=== Begin Enclosure ===

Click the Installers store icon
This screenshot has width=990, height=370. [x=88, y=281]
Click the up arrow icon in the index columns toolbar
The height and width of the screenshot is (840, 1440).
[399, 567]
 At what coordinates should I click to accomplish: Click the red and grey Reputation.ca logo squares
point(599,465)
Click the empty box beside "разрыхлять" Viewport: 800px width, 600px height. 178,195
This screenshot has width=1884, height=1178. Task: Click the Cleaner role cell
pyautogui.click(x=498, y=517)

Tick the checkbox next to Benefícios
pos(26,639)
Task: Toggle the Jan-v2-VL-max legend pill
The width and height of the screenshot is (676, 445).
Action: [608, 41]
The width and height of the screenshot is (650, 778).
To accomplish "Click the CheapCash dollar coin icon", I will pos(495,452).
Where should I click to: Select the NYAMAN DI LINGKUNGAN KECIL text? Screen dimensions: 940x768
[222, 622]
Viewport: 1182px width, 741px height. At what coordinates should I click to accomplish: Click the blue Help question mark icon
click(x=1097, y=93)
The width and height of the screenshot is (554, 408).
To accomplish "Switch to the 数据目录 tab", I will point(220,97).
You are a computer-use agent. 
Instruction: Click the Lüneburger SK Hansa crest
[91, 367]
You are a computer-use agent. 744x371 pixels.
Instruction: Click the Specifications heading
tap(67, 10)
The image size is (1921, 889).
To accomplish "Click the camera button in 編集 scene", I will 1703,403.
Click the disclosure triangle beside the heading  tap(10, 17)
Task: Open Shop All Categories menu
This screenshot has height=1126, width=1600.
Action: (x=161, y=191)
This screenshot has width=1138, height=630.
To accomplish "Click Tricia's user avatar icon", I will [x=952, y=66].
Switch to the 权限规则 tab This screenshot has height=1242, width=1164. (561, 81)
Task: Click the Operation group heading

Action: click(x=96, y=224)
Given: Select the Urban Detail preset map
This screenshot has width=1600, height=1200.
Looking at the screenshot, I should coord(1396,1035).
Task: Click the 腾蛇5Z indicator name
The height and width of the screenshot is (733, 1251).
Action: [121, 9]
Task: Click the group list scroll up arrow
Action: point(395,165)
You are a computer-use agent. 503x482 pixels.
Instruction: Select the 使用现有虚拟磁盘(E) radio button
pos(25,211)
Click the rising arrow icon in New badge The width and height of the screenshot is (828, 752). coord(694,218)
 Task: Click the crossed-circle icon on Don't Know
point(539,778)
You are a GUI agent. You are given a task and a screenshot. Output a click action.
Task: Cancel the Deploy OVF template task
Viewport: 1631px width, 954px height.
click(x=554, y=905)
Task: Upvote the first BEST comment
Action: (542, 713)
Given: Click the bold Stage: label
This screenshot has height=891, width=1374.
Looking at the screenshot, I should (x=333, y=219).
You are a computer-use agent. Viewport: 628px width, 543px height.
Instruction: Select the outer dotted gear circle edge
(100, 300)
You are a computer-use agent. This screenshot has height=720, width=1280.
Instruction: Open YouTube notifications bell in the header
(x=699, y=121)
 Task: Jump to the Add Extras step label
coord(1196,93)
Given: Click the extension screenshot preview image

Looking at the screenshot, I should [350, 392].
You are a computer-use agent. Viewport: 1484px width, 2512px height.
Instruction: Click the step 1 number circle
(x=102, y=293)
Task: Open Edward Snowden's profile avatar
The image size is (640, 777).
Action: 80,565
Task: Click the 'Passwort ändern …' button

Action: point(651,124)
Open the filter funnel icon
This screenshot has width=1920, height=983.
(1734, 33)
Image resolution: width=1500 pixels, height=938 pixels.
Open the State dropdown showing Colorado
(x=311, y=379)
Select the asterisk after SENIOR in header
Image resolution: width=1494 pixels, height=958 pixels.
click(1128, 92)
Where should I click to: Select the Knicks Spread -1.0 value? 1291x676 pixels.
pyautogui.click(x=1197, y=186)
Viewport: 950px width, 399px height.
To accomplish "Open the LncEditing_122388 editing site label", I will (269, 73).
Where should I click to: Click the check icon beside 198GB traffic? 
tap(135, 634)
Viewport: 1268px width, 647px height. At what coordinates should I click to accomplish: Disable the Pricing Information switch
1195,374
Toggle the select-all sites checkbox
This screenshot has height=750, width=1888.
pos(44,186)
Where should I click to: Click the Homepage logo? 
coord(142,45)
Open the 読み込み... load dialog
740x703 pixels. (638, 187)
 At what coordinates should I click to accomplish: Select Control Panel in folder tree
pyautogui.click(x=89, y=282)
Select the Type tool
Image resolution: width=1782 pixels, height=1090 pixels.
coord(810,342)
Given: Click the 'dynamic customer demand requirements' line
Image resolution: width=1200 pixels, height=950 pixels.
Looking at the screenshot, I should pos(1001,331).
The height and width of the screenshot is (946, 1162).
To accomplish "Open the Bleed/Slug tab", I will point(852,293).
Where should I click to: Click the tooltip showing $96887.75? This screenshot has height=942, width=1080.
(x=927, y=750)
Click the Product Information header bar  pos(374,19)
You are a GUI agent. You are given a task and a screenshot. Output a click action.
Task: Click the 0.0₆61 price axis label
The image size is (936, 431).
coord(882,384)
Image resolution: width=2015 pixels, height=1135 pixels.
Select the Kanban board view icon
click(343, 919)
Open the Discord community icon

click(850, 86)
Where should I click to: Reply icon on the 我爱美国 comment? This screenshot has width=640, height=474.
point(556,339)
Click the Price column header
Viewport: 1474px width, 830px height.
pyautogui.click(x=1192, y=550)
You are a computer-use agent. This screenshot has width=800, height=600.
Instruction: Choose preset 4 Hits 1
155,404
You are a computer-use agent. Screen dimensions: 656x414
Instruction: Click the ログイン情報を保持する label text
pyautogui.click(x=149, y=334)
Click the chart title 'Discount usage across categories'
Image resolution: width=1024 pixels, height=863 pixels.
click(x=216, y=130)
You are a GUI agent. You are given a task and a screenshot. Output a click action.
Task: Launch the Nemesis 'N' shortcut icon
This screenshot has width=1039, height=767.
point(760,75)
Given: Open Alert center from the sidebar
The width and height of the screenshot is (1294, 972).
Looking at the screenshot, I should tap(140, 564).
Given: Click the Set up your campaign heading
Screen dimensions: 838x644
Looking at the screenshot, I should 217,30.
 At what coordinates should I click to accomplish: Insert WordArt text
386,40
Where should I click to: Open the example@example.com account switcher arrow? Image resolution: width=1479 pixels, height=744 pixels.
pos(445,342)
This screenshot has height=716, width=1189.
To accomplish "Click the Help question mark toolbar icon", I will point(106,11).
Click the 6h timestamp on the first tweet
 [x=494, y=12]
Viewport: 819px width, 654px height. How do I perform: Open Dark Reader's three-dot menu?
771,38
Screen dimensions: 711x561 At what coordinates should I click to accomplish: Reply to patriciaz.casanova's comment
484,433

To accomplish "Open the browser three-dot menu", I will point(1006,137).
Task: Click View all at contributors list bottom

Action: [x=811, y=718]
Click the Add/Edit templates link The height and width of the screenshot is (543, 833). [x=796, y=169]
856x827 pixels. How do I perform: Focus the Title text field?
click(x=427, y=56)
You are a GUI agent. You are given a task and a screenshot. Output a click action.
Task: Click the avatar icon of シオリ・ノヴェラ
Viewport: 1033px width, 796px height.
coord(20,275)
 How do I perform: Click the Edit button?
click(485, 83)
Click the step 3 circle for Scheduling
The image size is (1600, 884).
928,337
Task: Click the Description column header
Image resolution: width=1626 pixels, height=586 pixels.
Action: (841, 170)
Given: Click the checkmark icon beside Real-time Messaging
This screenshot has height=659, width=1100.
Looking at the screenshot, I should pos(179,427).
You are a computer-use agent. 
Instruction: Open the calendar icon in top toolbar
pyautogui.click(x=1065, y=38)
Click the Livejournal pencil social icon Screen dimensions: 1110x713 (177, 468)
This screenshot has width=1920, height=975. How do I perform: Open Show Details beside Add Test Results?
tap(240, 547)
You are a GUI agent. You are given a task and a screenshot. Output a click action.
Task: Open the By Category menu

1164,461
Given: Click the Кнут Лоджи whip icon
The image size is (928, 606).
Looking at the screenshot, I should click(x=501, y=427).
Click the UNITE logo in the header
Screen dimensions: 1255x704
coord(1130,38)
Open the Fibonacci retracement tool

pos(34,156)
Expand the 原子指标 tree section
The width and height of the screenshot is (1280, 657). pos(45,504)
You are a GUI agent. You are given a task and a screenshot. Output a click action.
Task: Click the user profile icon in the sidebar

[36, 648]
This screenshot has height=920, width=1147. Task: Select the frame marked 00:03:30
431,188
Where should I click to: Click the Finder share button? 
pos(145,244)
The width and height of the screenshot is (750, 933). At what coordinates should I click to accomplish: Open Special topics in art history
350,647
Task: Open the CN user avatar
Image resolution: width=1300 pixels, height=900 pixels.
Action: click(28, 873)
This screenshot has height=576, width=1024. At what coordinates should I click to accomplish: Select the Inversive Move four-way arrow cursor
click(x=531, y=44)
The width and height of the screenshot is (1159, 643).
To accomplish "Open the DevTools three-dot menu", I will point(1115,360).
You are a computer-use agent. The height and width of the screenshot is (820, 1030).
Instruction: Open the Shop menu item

=== End Enclosure ===

Task prompt
Where the listing above reaches the line that contains "Where should I click to: Click the check", start retyping, and finish with the line that contains "The height and width of the screenshot is (946, 1162)."; reproduce those lines exactly and no others.

Result of this exercise
Where should I click to: Click the check icon beside 198GB traffic? 
tap(135, 634)
Viewport: 1268px width, 647px height. At what coordinates should I click to accomplish: Disable the Pricing Information switch
1195,374
Toggle the select-all sites checkbox
This screenshot has height=750, width=1888.
pos(44,186)
Where should I click to: Click the Homepage logo? 
coord(142,45)
Open the 読み込み... load dialog
740x703 pixels. (638, 187)
 At what coordinates should I click to accomplish: Select Control Panel in folder tree
pyautogui.click(x=89, y=282)
Select the Type tool
Image resolution: width=1782 pixels, height=1090 pixels.
coord(810,342)
Given: Click the 'dynamic customer demand requirements' line
Image resolution: width=1200 pixels, height=950 pixels.
Looking at the screenshot, I should pos(1001,331).
The height and width of the screenshot is (946, 1162).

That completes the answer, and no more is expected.